US allows marketing of lab-grown chicken meat

The United States becomes the second country, after Singapore, to pave the way for artificial meat on dinner plates, allowing the sale of lab-grown chicken meat by two companies for the first time on Wednesday.

The U.S. Department of Agriculture has inspected and approved the infrastructure safety systems of Upside Foods and Good Meat, a spokesperson said.

The Federal Food Inspection Service (FSIS) has thus “issued three notices of compliance to establishments manufacturing […] products derived from animal cells,” he said in a statement, the third going to Joinn Biologics, a company that works with Good Meat.

Upside Foods and Good Meat had already obtained the green light from the United States Food Safety Agency (FDA) in November, while the Ministry of Agriculture had checked and approved the regularity of the labeling last week. of these products.

“This clearance will fundamentally change the way meat lands on our tables,” said Uma Valeti, CEO and Founder of Upside Foods, who also hailed “a giant step towards a more sustainable future” in a communicated.
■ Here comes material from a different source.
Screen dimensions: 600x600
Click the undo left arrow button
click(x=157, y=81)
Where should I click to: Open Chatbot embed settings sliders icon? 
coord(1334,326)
Josh Tetrick, co-founder and CEO of Eat Just, the company behind Good Meat, welcomed the fact that lab-grown meat is now “allowed for sale in the world’s leading power”.

His company was the first to receive approval to market artificial meat in Singapore in 2020.
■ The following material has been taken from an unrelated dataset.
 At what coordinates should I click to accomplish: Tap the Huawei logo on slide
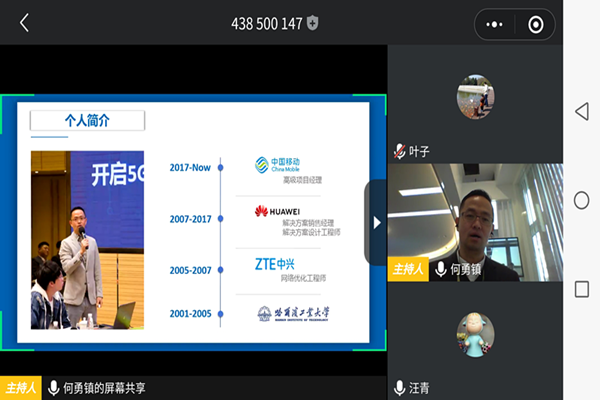click(x=275, y=211)
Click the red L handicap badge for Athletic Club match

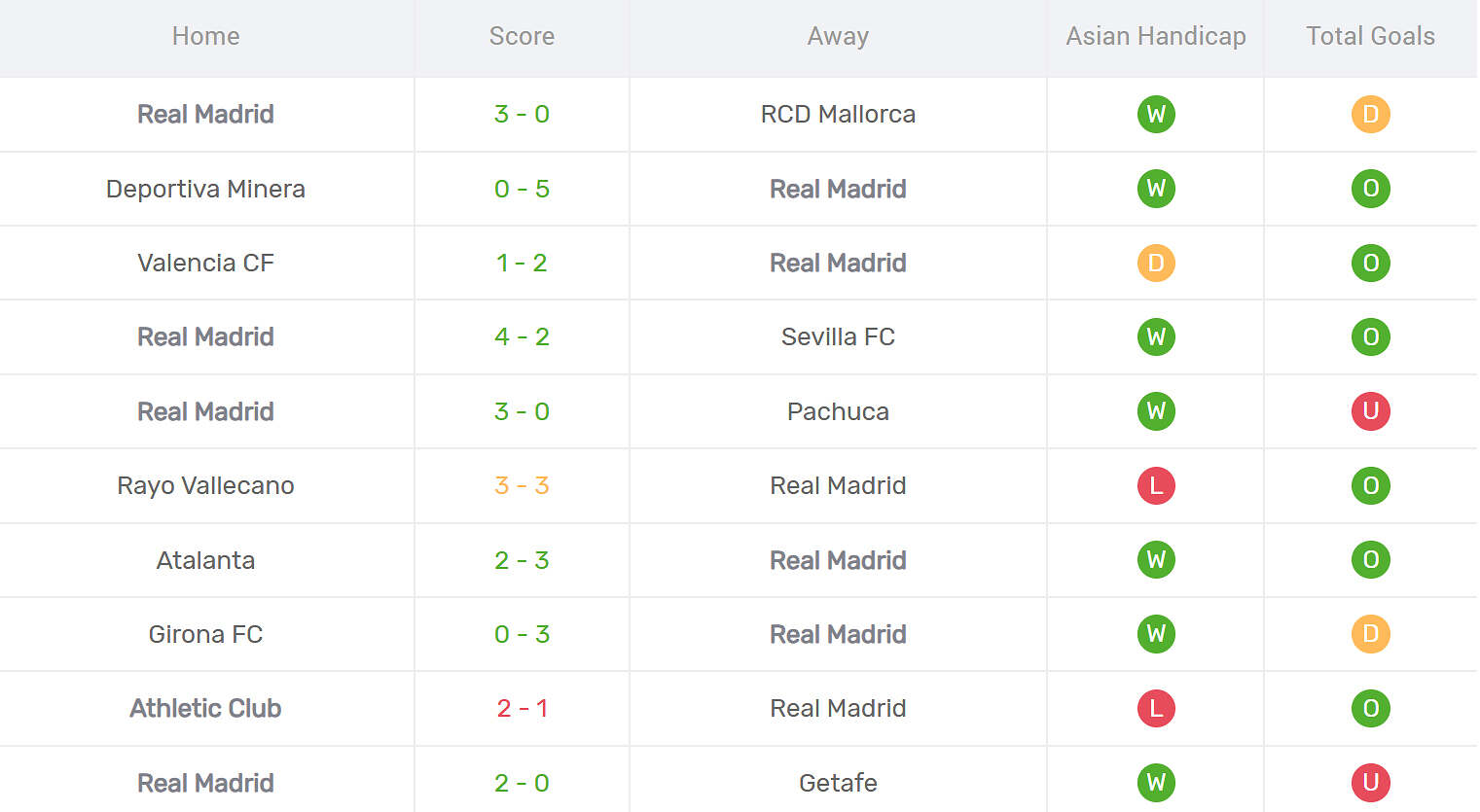1156,709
Last May, Eat Just signed an agreement with an equipment manufacturer to develop giant tanks in which it hoped to produce chicken and beef on a large scale.
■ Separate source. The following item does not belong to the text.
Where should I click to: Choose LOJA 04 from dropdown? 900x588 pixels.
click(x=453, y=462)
The products of the two companies will quickly be available in several restaurants, they assured.

The starred French chef Dominique Crenn has also placed an order with Upside Foods for her restaurant in San Francisco, in the wake of the announcement of the authorization.

Celebrity chef José Andrés is set to get him the first American batch from the Good Meat company, which will be served at one of his restaurants in the capital Washington.

Environmental impact

Many start-ups aim to produce and market so-called “laboratory” or artificial meat, to allow humans to consume animal protein with less impact on the environment than that of intensive farming, and without animal suffering. .

These products differ from plant-based substitutes, such as soy-based “steaks” and other ingredients that mimic the texture and flavor of meat without containing animal protein.

But laboratory meat remains very complicated and very expensive to produce for the moment. Other companies have therefore turned to the pet food market, a priori less difficult to satisfy than their owners.

Bond Pet Foods, a Colorado start-up, is creating animal protein from a microbial fermentation process to feed dogs without killing cows or chickens.

The manufacture of artificial chicken meat consists of culturing cells extracted from an animal or from fertilized chicken eggs in bioreactors and feeding them with nutrients similar to those ingested by real animals: proteins, fats, sugar , minerals and vitamins.

Thanks to these nutrients, the cells grow as they would in the body of the animal and become muscle tissue and fat. The resulting product is then “harvested” from the vats and molded into certain predefined shapes, such as that of a chicken fillet.

However, questions persist about the real environmental impact of this alternative, in particular its energy consumption and health safety.

A recent study from the University of California at Davis, which has not yet been reviewed by other scientists, has shown that all phases of laboratory meat production require a lot of energy and emit a large amount of greenhouse gases.